Which lines of the entries contain the word "will"? Please list them.

============

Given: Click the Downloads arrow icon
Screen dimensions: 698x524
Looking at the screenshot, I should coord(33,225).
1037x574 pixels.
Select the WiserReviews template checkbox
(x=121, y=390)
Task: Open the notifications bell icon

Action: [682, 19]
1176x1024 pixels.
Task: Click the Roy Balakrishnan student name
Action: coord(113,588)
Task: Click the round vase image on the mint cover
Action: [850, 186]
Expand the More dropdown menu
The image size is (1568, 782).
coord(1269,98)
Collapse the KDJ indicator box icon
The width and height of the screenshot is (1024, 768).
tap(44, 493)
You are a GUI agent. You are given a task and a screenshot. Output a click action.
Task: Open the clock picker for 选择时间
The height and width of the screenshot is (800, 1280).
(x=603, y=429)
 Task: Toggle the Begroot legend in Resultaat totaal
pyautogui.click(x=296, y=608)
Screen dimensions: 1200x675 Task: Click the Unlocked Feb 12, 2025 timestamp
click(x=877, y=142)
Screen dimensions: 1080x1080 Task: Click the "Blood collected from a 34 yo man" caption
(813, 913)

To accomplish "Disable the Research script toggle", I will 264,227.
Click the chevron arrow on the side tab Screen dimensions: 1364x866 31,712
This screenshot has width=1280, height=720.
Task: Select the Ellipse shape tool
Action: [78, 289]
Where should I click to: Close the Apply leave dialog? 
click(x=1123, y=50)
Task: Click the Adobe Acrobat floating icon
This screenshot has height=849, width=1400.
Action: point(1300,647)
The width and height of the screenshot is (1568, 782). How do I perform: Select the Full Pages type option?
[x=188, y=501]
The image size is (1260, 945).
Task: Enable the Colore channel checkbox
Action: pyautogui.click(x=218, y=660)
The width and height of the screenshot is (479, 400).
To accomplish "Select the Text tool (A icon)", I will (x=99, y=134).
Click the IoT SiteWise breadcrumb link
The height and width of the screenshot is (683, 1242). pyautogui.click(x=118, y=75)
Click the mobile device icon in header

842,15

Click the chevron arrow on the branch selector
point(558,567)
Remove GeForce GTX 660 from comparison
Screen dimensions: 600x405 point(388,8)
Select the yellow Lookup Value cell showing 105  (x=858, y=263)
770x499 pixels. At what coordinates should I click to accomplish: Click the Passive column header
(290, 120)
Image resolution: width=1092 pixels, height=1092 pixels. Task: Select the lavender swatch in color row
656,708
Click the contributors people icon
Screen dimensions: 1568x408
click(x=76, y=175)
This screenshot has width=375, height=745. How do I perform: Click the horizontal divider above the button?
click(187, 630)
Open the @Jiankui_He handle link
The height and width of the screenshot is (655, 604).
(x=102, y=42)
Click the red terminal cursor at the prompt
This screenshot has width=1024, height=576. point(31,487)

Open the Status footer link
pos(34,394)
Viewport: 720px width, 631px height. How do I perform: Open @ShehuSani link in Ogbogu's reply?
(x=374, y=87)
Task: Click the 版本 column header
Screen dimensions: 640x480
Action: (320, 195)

============

_Solution to the exercise_.
To accomplish "Disable the Research script toggle", I will 264,227.
To accomplish "Select the Text tool (A icon)", I will (x=99, y=134).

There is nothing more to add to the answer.